De Blasio is urging the president to enlist all doctors and nurses across America. Indeed, we're not only at war, we are on a battlefield.
In wartime, people hunker down together - especially those most vulnerable. Not so with this virus. Social distancing causes even the sick to care for themselves in isolation, as they check in with others by phone.
The "mask or no mask" question
On the streets and in grocery shops, neighbors in self protection mode aggressively condemn each other for not standing the mandatory 6 feet apart. After close to three weeks of social distancing, why only now are we being asked to wear non-medical masks when going outside.
As a nurse, when I hear the word droplets, I follow precautions, I wear a mask. Any health care worker who doesn't receive the flu vaccine is required by law to wear a mask from the beginning of flu season in October through May or June in all patient areas in the hospital - elevators, patient rooms, hallways, and in clinic.
However, during these perilous times and with supplies stretched thin, the medical field is our first priority. The public has been repeatedly asked to spare PPE (Personal Protective Equipment) for medical people.
Healthcare Workers Are To COVID-19 as Fireman and Police Were To 9/11
Doctors and nurses working frontline without proper PPE is like rushing into a burning building in a tee-shirt, jeans, and bare feet. Are we being asked to do something that was not asked of our firefighters on 9/11?
But every evening at 7pm in NYC, #Clappingforcarers erupts in a massive round of global applause. What a profoundly glorious acknowledgement of Health Care and Essential Workers. Walking home from my ten hour shift at an Upper East Side hospital, I stand on 3rd Ave overwhelmed with this outpouring of gratitude that brings tears to my eyes. I am in awe of how life affirming this is. And how many beautiful people are recognizing our bravery and duty to care.
We Don't Know What We Don't Know
We don't know.
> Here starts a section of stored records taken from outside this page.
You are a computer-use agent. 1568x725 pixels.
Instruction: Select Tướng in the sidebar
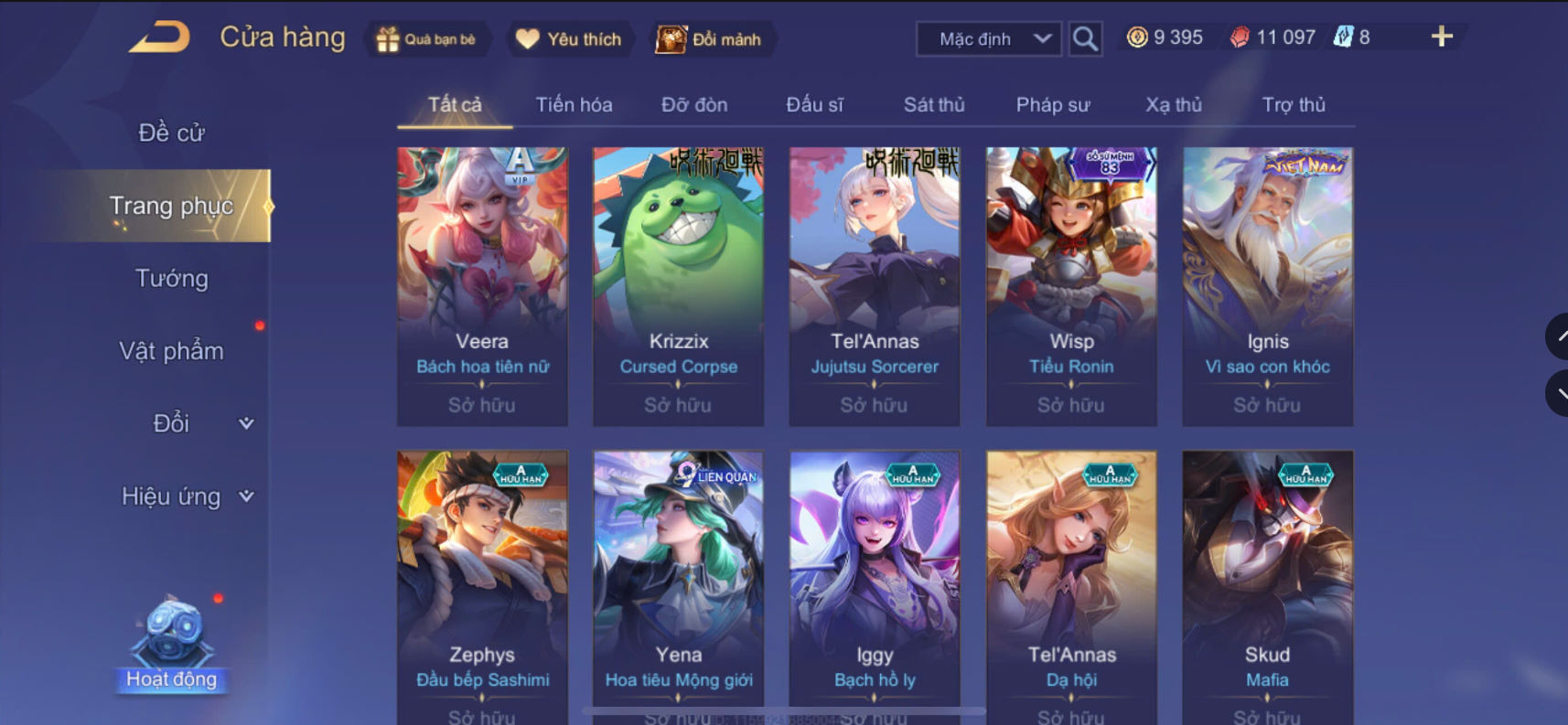tap(172, 278)
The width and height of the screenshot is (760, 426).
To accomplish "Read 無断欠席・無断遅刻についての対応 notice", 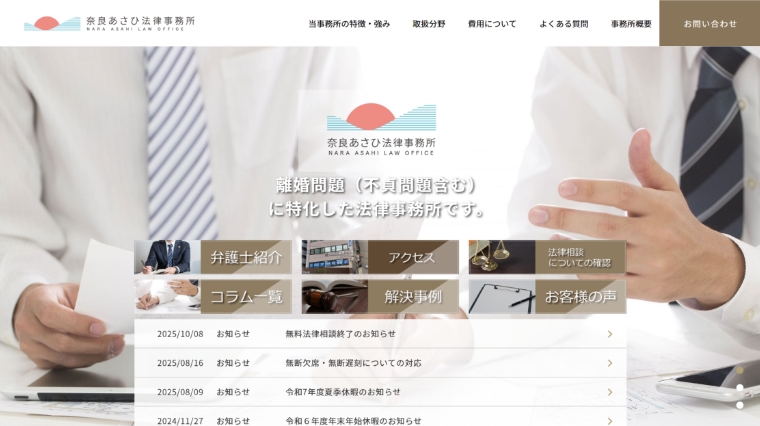I will 353,363.
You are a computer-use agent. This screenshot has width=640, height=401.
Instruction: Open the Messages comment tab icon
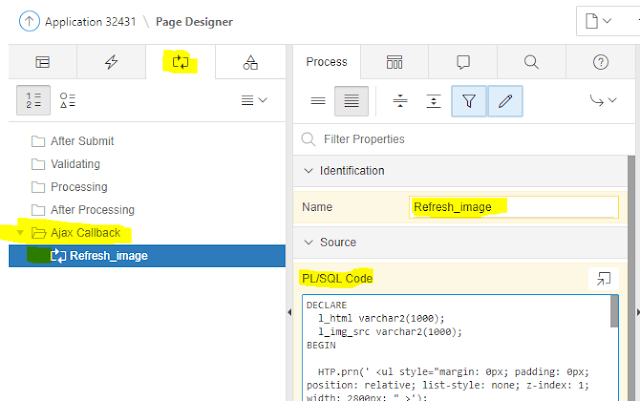point(463,62)

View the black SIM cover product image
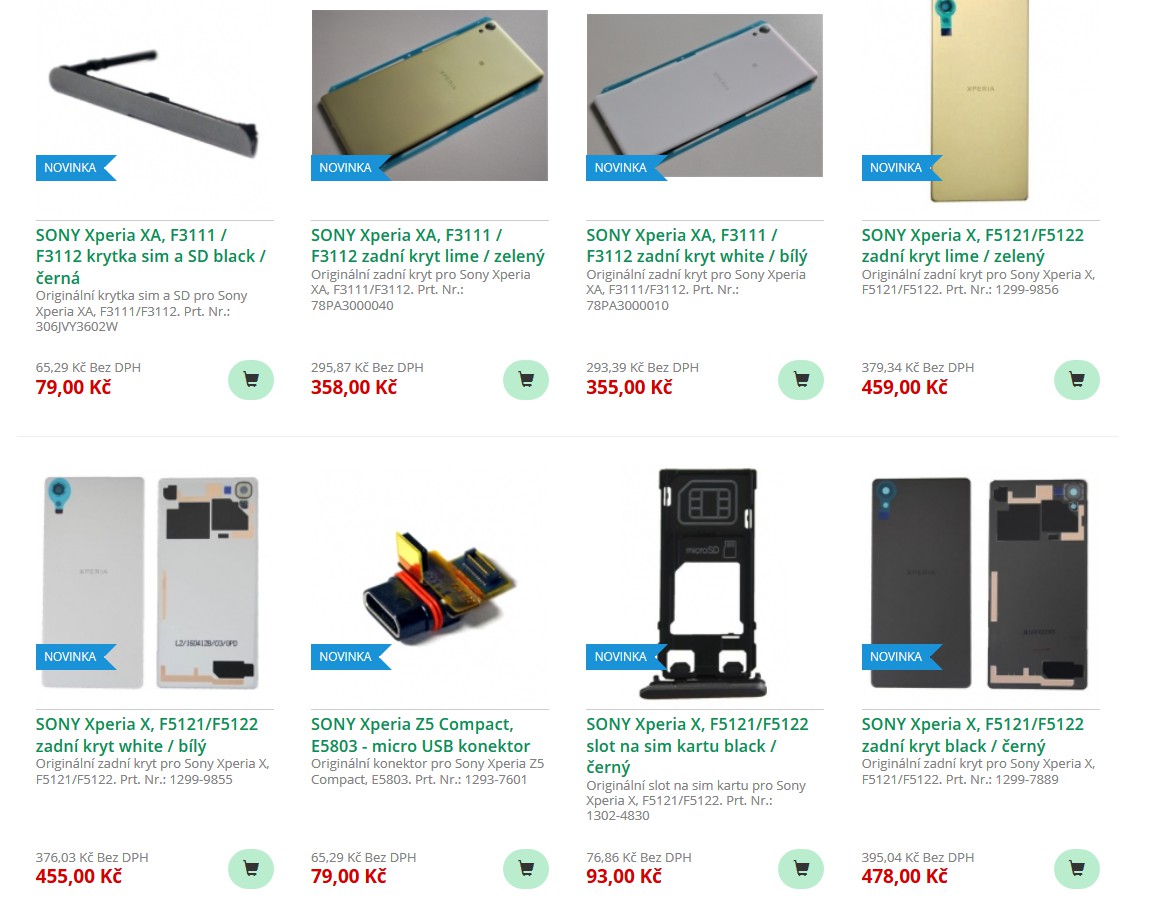pyautogui.click(x=154, y=102)
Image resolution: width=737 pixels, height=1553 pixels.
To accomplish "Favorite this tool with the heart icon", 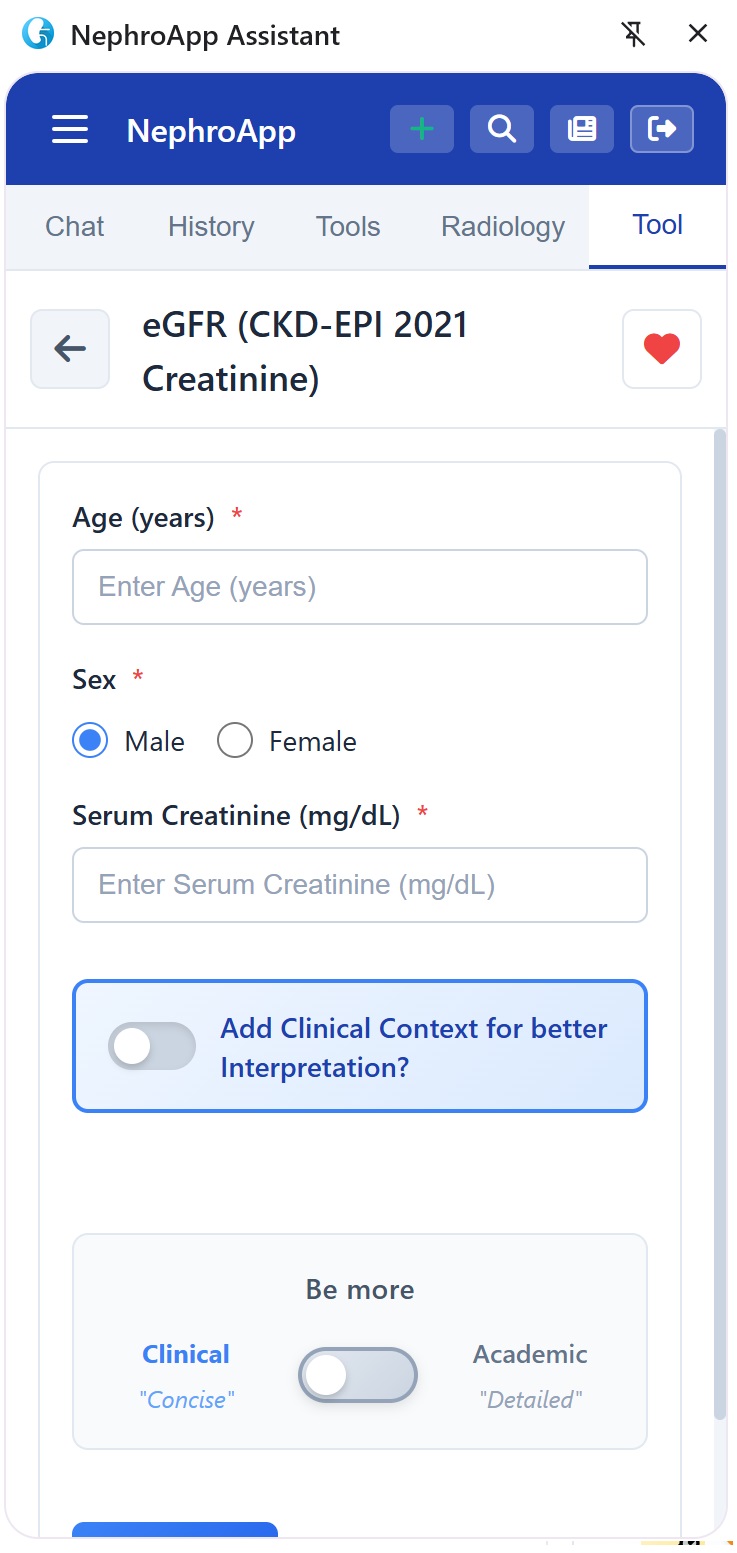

We don't know how this virus works in the body . . . how long it takes an individual to fully recover and no longer shed it. We don't know when it will be safe to socialize again.
On Monday, the US Navy hospital ship Comfort sailed into the west side docks with 1,000 beds. As of Thursday, they've only filled 20 beds due to a tangle of military protocols and bureaucratic hurdles. Frustration is growing because this isn't relieving our overburdened hospitals at all.